Cyber Criminals Target Wire Transfers
Do you or a client work in an industry where wire transfers are common? Think real estate (commercial or residential), law, finance, architecture, construction, or manufacturing, to name a few. If you do, you need to take care EVERY time you are involved in (either sending or receiving) a money transfer via wire.
Yesterday, an Ashton client almost suffered a $130,000 mistake. They called our help desk in the midst of a 45 minute period, late in the business day, when one of their principals was receiving more than 100 spam emails every ten minutes. Think about that; in the course of 45 minutes, one person received over 600 spam emails, completely clogging their inbox, and making it hard for them to find legitimate emails.
Our natural first course of action was to check the spam filter and trace the emails back to their senders. Unfortunately, all of the emails were coming from legitimate (and unique) Office 365 IP addresses, meaning that our only recourse would’ve been to completely lock the filter, meaning that no emails would get through. By resetting the user’s Outlook password, however, the spam stopped. Temporarily. Seemingly, somebody had gotten access to our end user’s credentials. As multi-factor authentication was in place, there was no concern that the bad actor had taken over control of our user’s email account itself, but a mailbox hijacked for relaying purposes is still an issue.

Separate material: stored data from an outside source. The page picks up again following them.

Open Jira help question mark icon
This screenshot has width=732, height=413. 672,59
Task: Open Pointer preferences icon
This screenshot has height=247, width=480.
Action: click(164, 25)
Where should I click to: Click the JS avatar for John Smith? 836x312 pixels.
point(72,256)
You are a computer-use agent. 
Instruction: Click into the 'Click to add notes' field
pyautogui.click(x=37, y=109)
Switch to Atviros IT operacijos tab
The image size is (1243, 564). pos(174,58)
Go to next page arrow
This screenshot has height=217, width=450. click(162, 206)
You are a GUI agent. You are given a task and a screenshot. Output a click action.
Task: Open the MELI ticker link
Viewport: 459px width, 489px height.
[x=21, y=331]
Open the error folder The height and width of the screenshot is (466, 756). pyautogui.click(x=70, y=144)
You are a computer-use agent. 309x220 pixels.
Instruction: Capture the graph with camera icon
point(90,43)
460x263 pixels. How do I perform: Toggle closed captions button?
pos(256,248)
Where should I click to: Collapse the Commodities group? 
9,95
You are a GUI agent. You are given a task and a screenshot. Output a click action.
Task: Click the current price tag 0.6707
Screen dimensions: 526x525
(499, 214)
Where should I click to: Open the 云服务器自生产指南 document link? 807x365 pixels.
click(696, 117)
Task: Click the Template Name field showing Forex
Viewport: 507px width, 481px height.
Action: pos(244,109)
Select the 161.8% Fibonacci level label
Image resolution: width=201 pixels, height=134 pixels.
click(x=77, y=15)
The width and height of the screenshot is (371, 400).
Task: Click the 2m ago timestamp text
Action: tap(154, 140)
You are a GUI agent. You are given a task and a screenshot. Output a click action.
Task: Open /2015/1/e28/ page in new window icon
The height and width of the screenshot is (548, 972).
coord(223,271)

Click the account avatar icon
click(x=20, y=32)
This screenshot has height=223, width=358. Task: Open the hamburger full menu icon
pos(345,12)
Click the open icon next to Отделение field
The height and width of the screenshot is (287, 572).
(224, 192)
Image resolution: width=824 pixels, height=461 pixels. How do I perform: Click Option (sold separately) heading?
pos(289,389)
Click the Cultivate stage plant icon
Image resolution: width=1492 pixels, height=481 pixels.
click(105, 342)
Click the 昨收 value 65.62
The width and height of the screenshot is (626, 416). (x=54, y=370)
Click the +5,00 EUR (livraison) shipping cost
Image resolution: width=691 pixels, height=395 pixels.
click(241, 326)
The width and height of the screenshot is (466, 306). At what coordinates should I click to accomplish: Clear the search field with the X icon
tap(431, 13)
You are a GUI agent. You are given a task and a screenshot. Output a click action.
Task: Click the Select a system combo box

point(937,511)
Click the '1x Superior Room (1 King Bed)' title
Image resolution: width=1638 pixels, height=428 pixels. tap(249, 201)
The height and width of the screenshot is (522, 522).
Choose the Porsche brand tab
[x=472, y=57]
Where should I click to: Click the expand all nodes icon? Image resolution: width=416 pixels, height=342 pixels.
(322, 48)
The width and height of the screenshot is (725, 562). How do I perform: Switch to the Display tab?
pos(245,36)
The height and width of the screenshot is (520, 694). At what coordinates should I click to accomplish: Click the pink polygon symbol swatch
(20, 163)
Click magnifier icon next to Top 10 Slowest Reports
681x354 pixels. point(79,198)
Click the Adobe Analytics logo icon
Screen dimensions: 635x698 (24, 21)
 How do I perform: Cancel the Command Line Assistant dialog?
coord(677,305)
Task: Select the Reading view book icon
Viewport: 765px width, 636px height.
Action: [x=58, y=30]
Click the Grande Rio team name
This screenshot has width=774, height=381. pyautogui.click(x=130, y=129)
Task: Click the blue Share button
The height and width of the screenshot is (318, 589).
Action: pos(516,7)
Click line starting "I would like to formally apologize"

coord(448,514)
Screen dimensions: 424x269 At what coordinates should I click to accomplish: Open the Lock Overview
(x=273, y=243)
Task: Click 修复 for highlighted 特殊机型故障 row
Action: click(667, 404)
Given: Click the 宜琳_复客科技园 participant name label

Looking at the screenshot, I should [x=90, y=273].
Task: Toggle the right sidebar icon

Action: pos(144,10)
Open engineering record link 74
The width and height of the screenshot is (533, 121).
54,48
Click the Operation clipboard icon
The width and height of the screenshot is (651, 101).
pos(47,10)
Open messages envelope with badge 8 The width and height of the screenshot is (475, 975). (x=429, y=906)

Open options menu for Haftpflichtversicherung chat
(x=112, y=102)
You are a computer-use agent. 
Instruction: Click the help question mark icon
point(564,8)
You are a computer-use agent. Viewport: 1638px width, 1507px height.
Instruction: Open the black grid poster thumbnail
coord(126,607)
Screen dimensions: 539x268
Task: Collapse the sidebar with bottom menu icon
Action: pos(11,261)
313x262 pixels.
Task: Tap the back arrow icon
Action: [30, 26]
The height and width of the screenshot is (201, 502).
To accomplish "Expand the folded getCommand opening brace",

More digging turned up the fact that our client (we’ll call them ‘Firm A’) was owed $130,000 by one of their clients (‘Firm B’). This spam attack commenced immediately following an email conversation between Firm A and Firm B, regarding payment of the outstanding balance. That led us to the realization that Firm B’s user had also been compromised, most likely by unknowingly providing their email credentials to a scammer. It’s likely that compromise took place days, if not weeks ago.
The scammer had access to Firm B’s mailbox for an extended period of time. After seeing some mention of a balance due, they patiently waited and watched for the wire transfer process to begin. At the same time, they created a spoofed email address, hoping to trick Firm B into believing that the scammer was actually Firm A (Example; Firm A user email is user@firma.com, and scammer created a new address user@firrma.com – notice the additional ‘r’ in the domain). Once the scammer saw an email showing that the wire was imminent, they sent an email from the spoofed email address to Firm B, providing wire transfer details. In the meantime, Firm A user was receiving hundreds of spam emails, in hopes that they would miss any legitimate emails (from Firm B) regarding the wire transfer.
Firm B received the email with wire transfer specifics from a spoofed address, and, not realizing the spoof, began the process of wiring $130,000. Fortunately for both Firm A and Firm B, Firm A was working with the Ashton team to determine the cause of the spam attack. And, as the Ashton team was reviewing the hundreds of emails, we came across the email from the spoofed address. At that point, our client (Firm A) called Firm B to let them know that they were under attack and the wire transfer was stopped just in time.
Takeaways
- Don’t share passwords/log in credentials unless you know exactly with whom you’re sharing them
- If you receive an email asking for login creds to view an attachment or login to a website, confirm with the sender that this is a required step in the process.
- Employ multi-factor authentication for all of your users
- Call to confirm any wire transfer requests (yes, it’s an extra step, but it could save you a lot of money!)
While high quality firewalls, spam filters, and endpoint protection are an absolute necessity, none of those tools could’ve stopped this attack. The only hope is to have an educated and vigilant workforce that is always on the defensive. In this case, the bad actors used a combination of phishing (to snag login creds), spoofing (creating a similar email address), and social engineering (watching emails,waiting for the wire transfer to commence) against two different parties. To be honest, we were quite impressed by the depth and breadth of this attack. The worrisome part is that these are only getting better.